Saturday, February 28, 2015

Californians Need to Accept Responsibility for their Universities

The Los Angeles Times reported this morning that “California voters overwhelming oppose a tuition increase at University of California campuses, even if that forces the colleges to cut spending or accept more out-of-state students who pay higher fees”.
The poll also discovered that Californians believe that their state “has done a poor job of making a college education affordable”, and think that California Governor Jerry Brown is correct to call out the UC Regents and UC President for their efforts to raise tuition.
The poll finds California’s voters at their most typically obtuse and obdurate.  They oppose tuition increases, but apparently don’t realize that tuition increases have been necessary over the years because they have refused to provide UC with sufficient funding, while simultaneously asking the University to strive for excellence in research and public service. 

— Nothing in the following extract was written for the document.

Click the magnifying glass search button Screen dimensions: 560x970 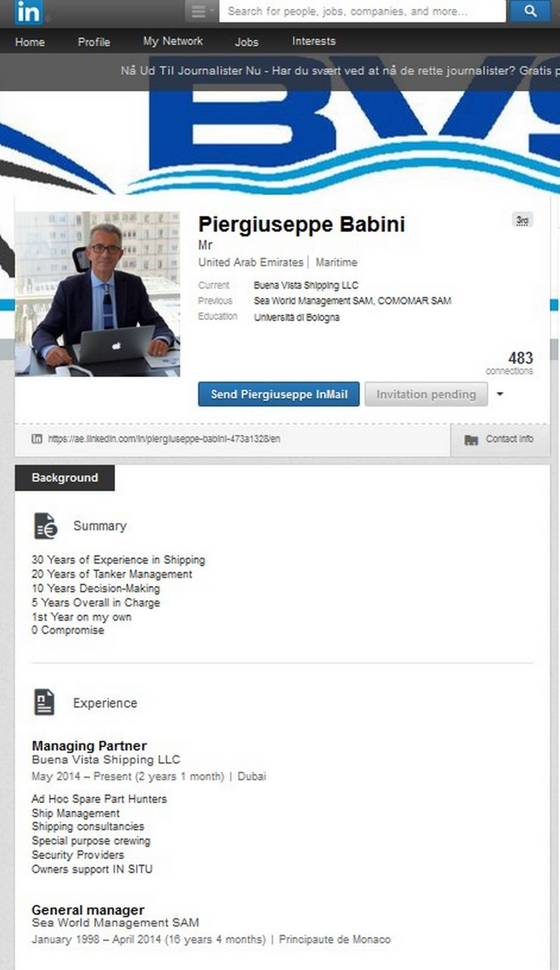(530, 11)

Taking more students, and taking those students from an increasingly diverse state costs money.  Performing world class research, preserving world class faculty, and maintaining world class campuses require money.  I hope that many Californians would agree that those are worthwhile ambitions, in contrast to the state’s half-witted Governor who wants a leaner, meaner university that shoves students in and out the door, giving them a tattered product instead of a rigorous learning experience.  Brown is dismissive of the UC’s research and its capacity to transform the lives and livelihoods of Californians.  Californians, I hope, feel differently.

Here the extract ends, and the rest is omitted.